Directions for this task:
Could you repeat exactly the lines below, from the line containing "The width and" through the last one, both included, while leaving out any pictures?

[[ Material provided, beginning ]]

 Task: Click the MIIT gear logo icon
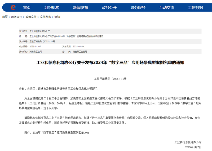point(13,7)
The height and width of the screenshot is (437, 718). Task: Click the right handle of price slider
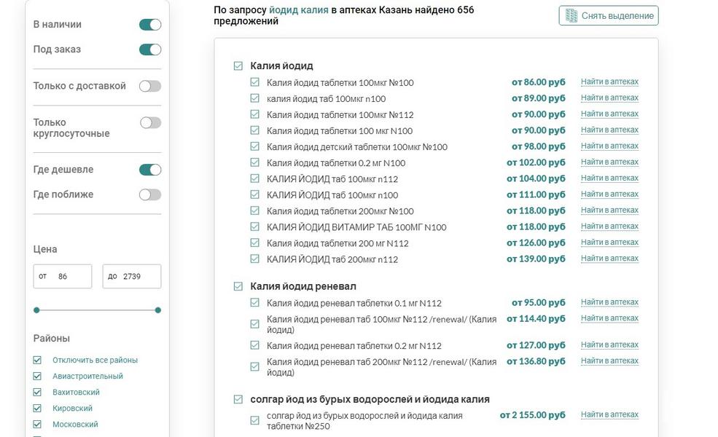[158, 310]
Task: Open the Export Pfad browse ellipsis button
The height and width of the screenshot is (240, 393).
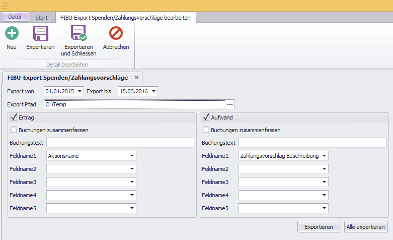Action: [230, 104]
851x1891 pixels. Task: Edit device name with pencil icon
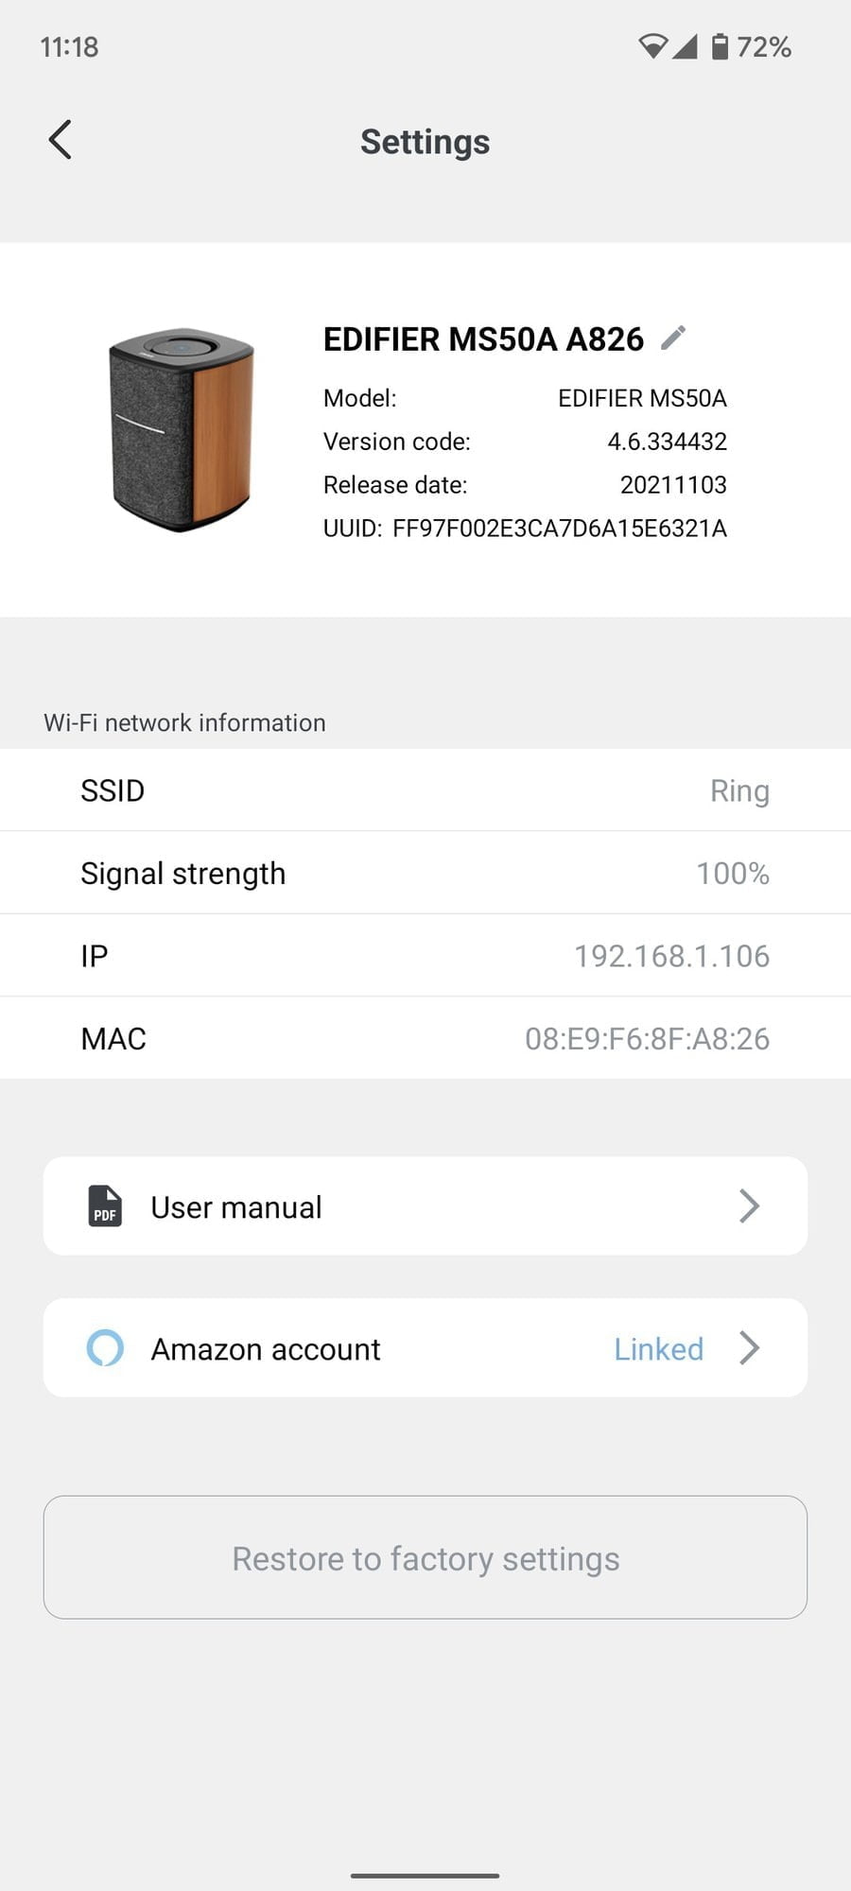(673, 338)
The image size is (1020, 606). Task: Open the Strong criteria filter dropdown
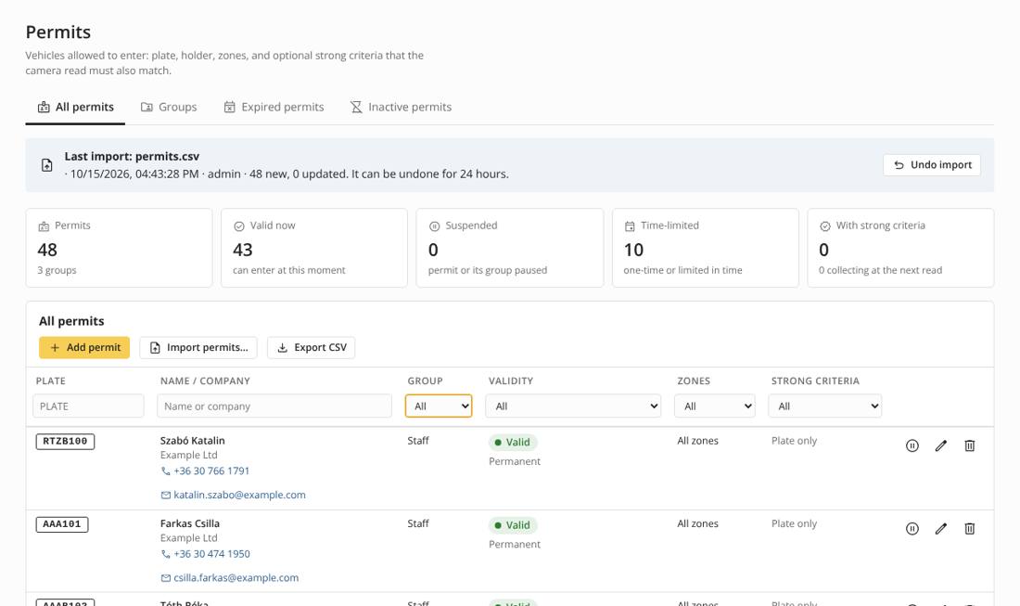click(x=825, y=406)
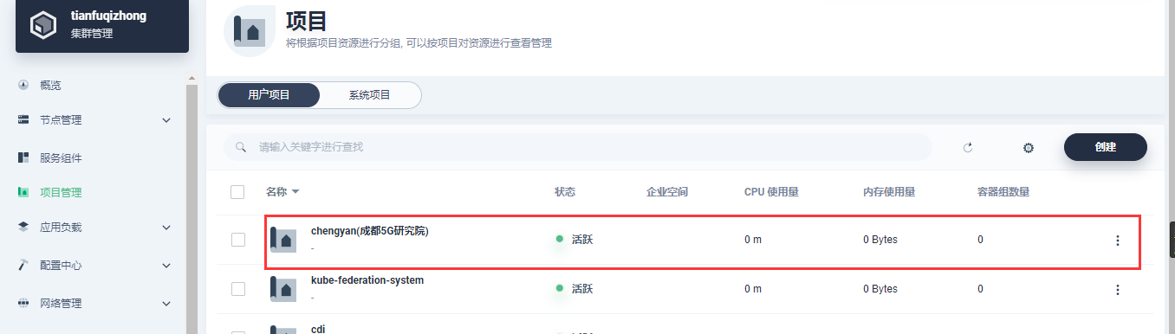Click the refresh icon beside search
Screen dimensions: 1175x334
tap(968, 148)
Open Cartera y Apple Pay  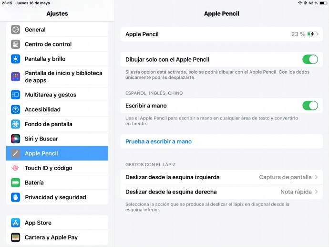pos(57,237)
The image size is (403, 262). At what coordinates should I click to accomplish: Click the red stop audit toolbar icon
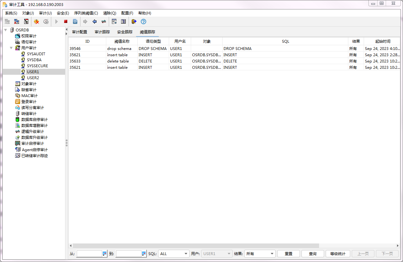point(66,22)
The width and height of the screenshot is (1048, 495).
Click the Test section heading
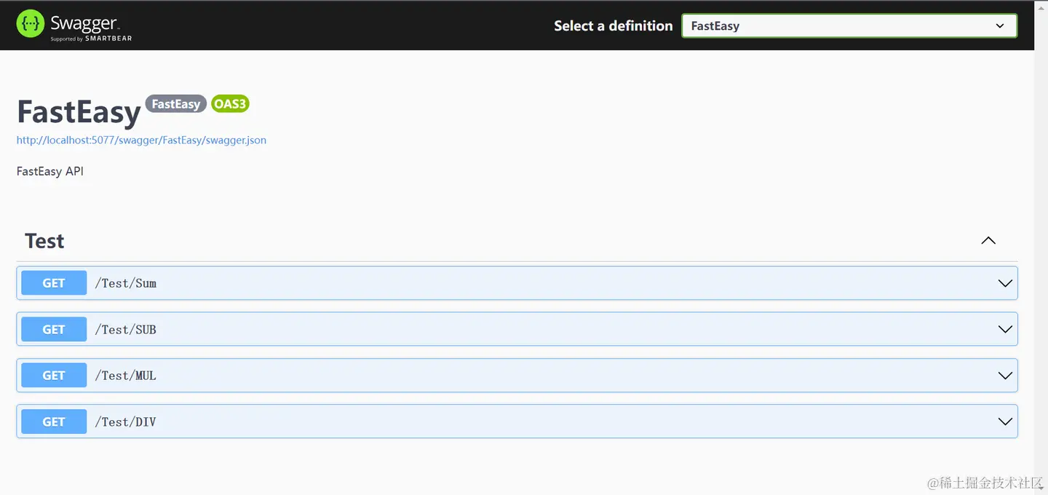tap(44, 241)
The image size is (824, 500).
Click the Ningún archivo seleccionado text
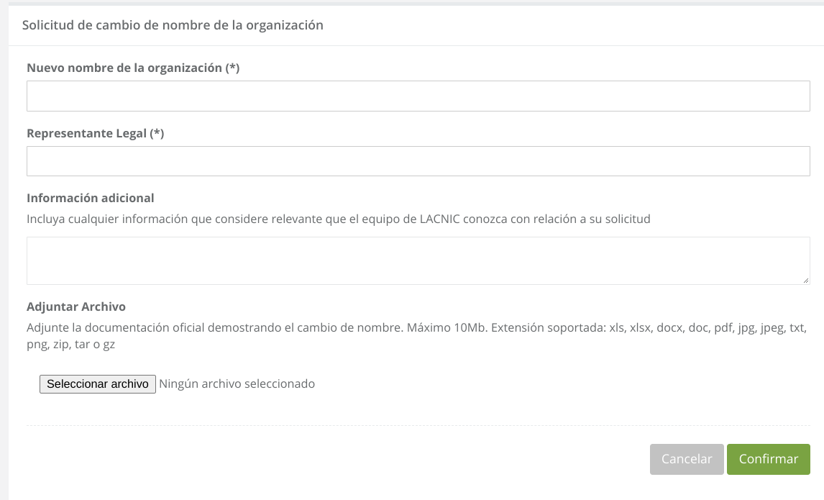point(237,383)
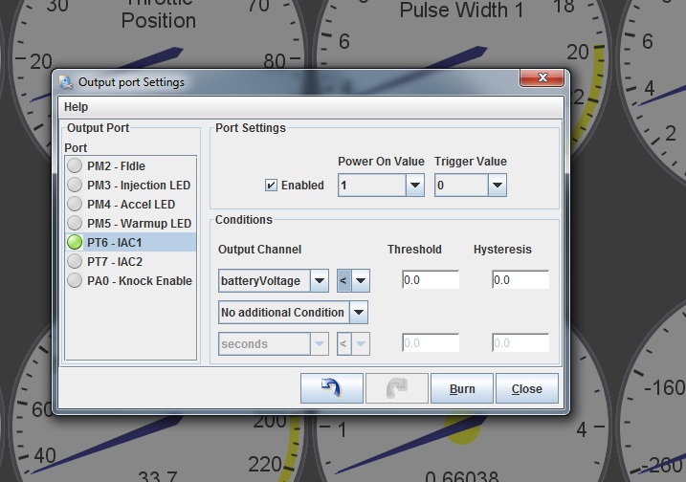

[[ Material provided, end ]]

Output for this exercise:
The width and height of the screenshot is (1048, 495).
Click the Test section heading
tap(44, 241)
The image size is (824, 500).
Click the Ningún archivo seleccionado text
point(237,383)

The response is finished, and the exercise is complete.